Paul Krugman right about something, shock


Bruce Anderson is wrong and Paul Krugman is right – at least on the minor point about whether equality of opportunity can ever be a cause which those who believe in freedom can support.

In his (otherwise brilliant) CapX article, Anderson writes that:

“Here, Tories have been careless. Some of them have been far too ready to toss around the word equality without adding the vital qualification: “of opportunity.”

That seems to imply that equality of opportunity is a good thing for Tories. But in contrast Paul Krugman wrote a few years ago that:

“When you hear conservatives talk about how our goal should be equality of opportunity, not equality of outcomes, your first response should be that if they really believe in equality of opportunity, they must be in favor of radical changes in American society.”

So why is Krugman (for once) right? Consider a simplistic comparison between, say, the child born to a happy and well-off family, living in a cultured and book-filled house who will be sent to a good school; and the child born into a dysfunctional, drug-fuelled family living on the top floor of a dilapidated council block who will go to a wretched school.

Can the state really equalise the opportunities those two children face? Of course if can’t (at least not without North Korean-style socialist policies of levelling down). Whether you like it or not, both children can never realistically have equality of opportunity; and as such it should not be the role of the state to try to achieve that outcome.

It is easy to be negative. Luckily, there is an alternative. Conservatives (and others) surely believe all humans possess inherently equal rights, including not least equality before the law.

And Conservatives surely also accept – indeed welcome – that people are unequal, not in their moral worth, but in their talents and abilities. As the above extreme comparison suggests, some will inevitably be fortunate in the circumstances of their birth, others less so. The important conclusion to draw is that people should not face any restriction in using the lottery of their birth to do the best for themselves, their families and their wider community.

If that premise is accepted, then the role of what the state should and should not do is clear: it should not confiscate books from the middle class family, nor should it send free copies of The Ragged Trousered Philanthropist to every flat in a tower block. But it should do all it can to reduce barriers to aspiration so that all can do as well as they can (ideas which are of course set out so well in Bruce Anderson’s piece, not least in providing better schools and a better welfare system for all).

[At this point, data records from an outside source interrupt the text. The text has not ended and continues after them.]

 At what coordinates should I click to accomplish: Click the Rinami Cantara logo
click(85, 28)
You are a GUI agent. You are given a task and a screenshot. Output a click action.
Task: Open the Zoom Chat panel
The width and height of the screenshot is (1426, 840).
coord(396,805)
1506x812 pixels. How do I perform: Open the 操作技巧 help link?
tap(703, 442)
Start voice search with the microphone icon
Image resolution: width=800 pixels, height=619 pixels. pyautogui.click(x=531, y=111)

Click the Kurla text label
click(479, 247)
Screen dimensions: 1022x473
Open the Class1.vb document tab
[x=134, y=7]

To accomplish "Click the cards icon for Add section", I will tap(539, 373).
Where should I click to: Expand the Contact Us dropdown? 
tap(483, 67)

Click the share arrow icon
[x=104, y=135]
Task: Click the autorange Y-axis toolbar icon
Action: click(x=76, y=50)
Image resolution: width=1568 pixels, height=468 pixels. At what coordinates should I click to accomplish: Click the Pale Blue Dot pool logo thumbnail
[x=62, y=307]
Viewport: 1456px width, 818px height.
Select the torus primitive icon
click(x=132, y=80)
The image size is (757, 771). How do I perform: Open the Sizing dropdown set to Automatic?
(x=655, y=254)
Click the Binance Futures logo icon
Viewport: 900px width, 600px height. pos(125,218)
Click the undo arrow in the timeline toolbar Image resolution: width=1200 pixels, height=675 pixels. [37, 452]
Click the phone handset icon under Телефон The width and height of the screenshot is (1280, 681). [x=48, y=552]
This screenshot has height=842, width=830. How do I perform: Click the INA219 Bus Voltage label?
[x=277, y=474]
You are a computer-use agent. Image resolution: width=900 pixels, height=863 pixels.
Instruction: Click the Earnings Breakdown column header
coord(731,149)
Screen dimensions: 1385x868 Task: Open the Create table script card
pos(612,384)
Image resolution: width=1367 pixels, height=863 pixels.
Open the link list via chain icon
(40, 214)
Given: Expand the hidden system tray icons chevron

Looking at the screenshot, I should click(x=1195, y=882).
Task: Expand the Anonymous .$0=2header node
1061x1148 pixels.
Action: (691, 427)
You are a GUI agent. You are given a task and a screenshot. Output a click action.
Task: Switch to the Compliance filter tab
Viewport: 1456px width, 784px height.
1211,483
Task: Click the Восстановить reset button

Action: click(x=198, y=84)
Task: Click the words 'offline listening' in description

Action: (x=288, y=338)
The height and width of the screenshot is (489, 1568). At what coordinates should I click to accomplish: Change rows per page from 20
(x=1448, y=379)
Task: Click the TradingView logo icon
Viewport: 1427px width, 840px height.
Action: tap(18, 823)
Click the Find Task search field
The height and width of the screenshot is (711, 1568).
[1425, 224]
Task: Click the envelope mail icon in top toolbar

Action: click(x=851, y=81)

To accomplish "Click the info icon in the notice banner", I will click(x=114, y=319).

This is of course partly a semantic squabble. But it does betray a certain degree of confusion. Take for example, the Prime Minister’s statement that:

“I believe in equality of opportunity. No one should be held back by not being able to get the training, education and skills that they need.”

The second sentence of that statement is of course laudable, realistic in its ambition and an all round good thing. But it would never be enough to fulfil the supposed aspiration of the first sentence.

So Conservatives should refrain from using the term “equality of opportunity”. Yes, we should fight hard for policies which clear obstacles and remove barriers. Yes, we should explain how these are more likely to do most for the least fortunate in society. But no, we should not fall into the socialist trap of thinking that equality of opportunity is either desirable or achievable.